Par Dr Anwar CHERKAOUI
Dans chaque foyer, chaque café, chaque recoin du pays, des millions d'âmes vibraient au rythme des dribbles et des frappes de leur équipe nationale.
La minute 52 du match, c’est le but marocain de la qualification.
Mais, cette minute, peut être l’instant de l’attaque cardiaque pour Ahmed devant son téléviseur.
Ahmed, 62 ans, passionné de football depuis son enfance, attendait ce match de qualification avec une fébrilité qu’il n’avait plus ressentie depuis longtemps.
Devant son écran, il était prêt à vivre 90 minutes d’extase ou de détresse.
Ce qu’il ignorait, c’est que ce match risquait de jouer avec sa propre vie.
Le stress, cet ennemi sournois
Le football, au-delà du spectacle, est une émotion brute.
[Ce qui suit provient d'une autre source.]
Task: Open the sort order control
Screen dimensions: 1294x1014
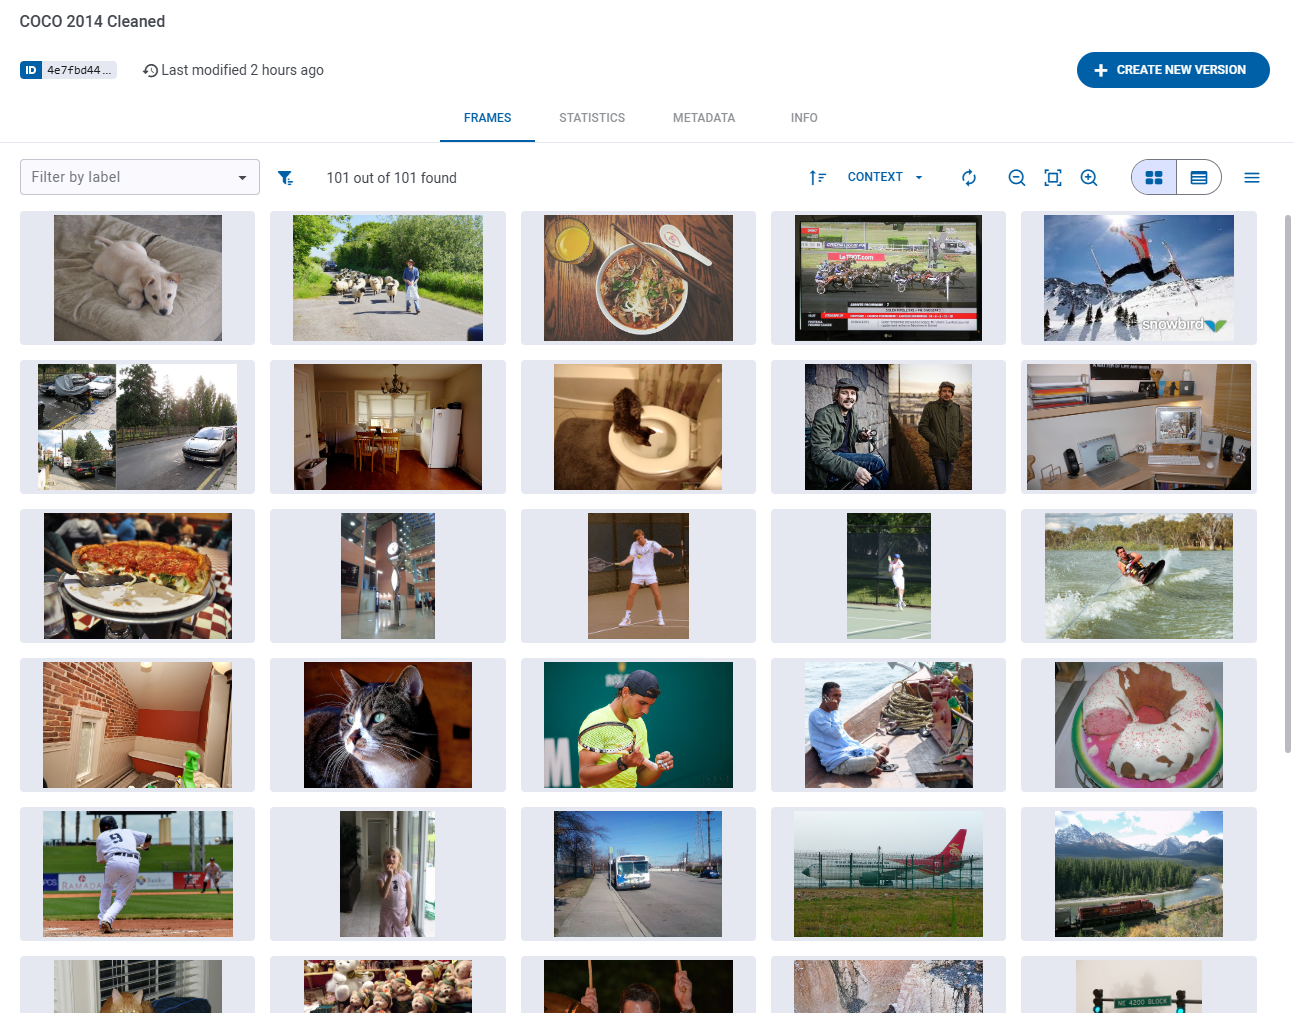Action: click(x=817, y=177)
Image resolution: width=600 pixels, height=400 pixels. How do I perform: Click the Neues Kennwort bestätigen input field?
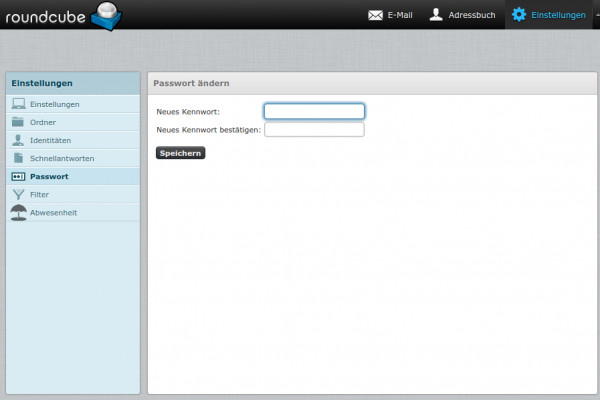tap(314, 129)
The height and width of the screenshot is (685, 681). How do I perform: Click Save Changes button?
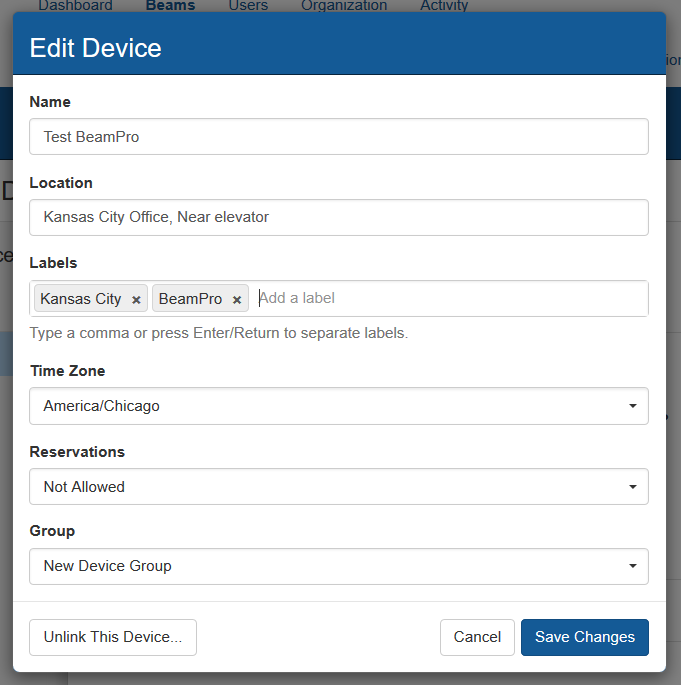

Il accélère les cœurs, tend les nerfs, déclenche des explosions de joie comme des gouffres de détresse.
Pour une personne en bonne santé, ces montagnes russes émotionnelles restent anodines.
Mais pour un passionné au terrain de santé fragilisé par des maladies chroniques, chaque minute peut être un coup de sifflet fatal.
Ahmed était hypertendu, diabétique et avait des antécédents d’angine de poitrine.
Son cardiologue lui avait recommandé d’éviter les émotions fortes.
Mais comment ne pas vibrer quand son équipe nationale joue la confirmation de sa place pour la coupe du monde de football 2026 ?
Alors, il s’installa, café en main, en promettant à sa femme de rester calme.
Une minute fatale , le but de la qualification
Tout allait bien jusqu’à la 51 mn minute. Score nul.
Le suspense était insoutenable.
Puis, l’attaquant s’élança, fais une passe et son coéquipier marqua le but de la victoire
Le stade hurla.
Le pays s’embrasa.
Ahmed bondit de son fauteuil, hurlant de joie.
Mais soudain, son cri se coupa net.
Une douleur fulgurante lui transperça la poitrine. Il s’effondra.
Transporté d’urgence à la clinique la plus proche, les médecins diagnostiquèrent un infarctus du myocarde ( attaque cardiaque).
Le stress émotionnel intense avait provoqué un spasme coronarien fatal.
Heureusement, l’intervention rapide, avant le sifflet final du match, lui sauva la vie.
Des cas qui se répètent, un phénomène médical bien réel
L’histoire d’Ahmed n’est pas unique.
Lors de la Coupe du Monde 1998, des cardiologues français avaient déjà observé une recrudescence des infarctus pendant les matchs à enjeu.
En 2006, une étude allemande avait révélé que le risque d’arrêt cardiaque était multiplié par trois lors des rencontres de la Mannschaft.
En 2022, un fan argentin de 50 ans succomba à un arrêt cardiaque après le but de Lionel Messi en finale.
Quand le football devient un facteur de risque
Le stress intense libère des catécholamines, augmentant la pression artérielle, la fréquence cardiaque et le risque d’arythmie.
Pour les diabétiques, l’émotion forte peut causer une hyperglycémie ou une hypoglycémie soudaine.
Pour les insuffisants respiratoires, l’excitation peut déclencher une crise d’asthme sévère.
Le football est un jeu, mais ses conséquences sont bien réelles.
Faut-il alors s’interdire de vivre sa passion ? Non.
Mais il est impératif d’adopter des stratégies pour canaliser l’émotion :
Éviter l’excès de caféine et de tabac, qui aggravent le stress cardiaque.
Ne pas regarder seul : un proche peut intervenir en cas de malaise.
Pratiquer une respiration contrôlée pour limiter l’emballement du cœur.
Consulter son médecin avant une compétition à haute intensité émotionnelle.
Ce soir-là, Ahmed a survécu. Il est en salle d’observation. Il va rentrer chez lui.
Mais il faut qu’il promette de suivre son prochain match autrement.
Peut-être assis, peut-être avec un léger détachement… mais toujours avec passion.
Car après tout, le football est une fête.
Et pour en profiter pleinement, encore faut-il rester en vie et sans sequelles cardiaques ou neurologiques pour célébrer la victoire de son équipe nationale.